To determine if BASH MaP can improve secondary structure prediction, we focused on Spinach. We first generated a secondary structure model from the Spinach crystal structure (PDB: 4TS2) as a benchmark for the comparison of future models (Fig. 5a). Importantly, we only considered Watson-Crick interactions and non-complementary base pairs involving only two bases including G•A, A•A, and U•U base pairs when generating the secondary structure model (Fig. 5a). We included these non-complementary base pairs because secondary structure modeling algorithms can model these interactions53. G-quadruplex, mixed tetrad, and base-triple interactions are intentionally left out as these tertiary structure elements are not predictable or able to be modeled by current secondary structure modeling algorithms53, 54.

Tertiary folding constraints enable accurate secondary structure modeling of Spinach.

(A) Spinach secondary structure model derived from the crystal structure 4TS2. This secondary structure model was utilized as a benchmark for comparing structure modeling approaches.

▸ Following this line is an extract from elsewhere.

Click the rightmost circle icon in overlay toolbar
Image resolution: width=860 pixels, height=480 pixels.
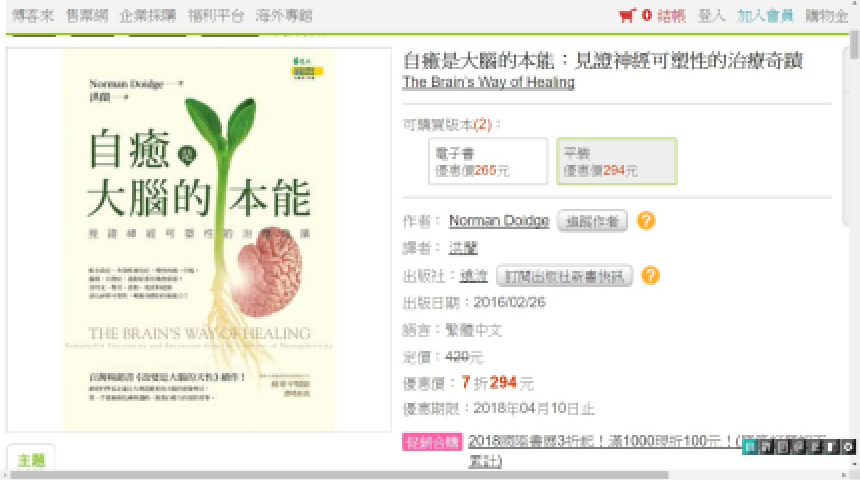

(B) Spinach secondary structure models generated by the indicated combination of experimental data (DMS MaP or BASH MaP) and folding algorithm (mFold, RNAstructure, DAGGER). To determine whether structure probing data could improve the modeling of Spinach secondary structure, we assessed the sensitivity and specificity of a variety of computational approaches. Base pairs which are correctly predicted are indicated by green bars. Base pairs which are incorrectly predicted are indicated with red dashed lines. A base pair was determined to be correct if the true base pairing partner was within one base (+/-) from the indicated pairing partner. For detailed explanation of settings used for each RNA secondary structure modeling approach see METHODS. Incorporation of experimental data improved Spinach secondary structure modeling; however, all structures included false helices and lacked the P2 domain of Spinach.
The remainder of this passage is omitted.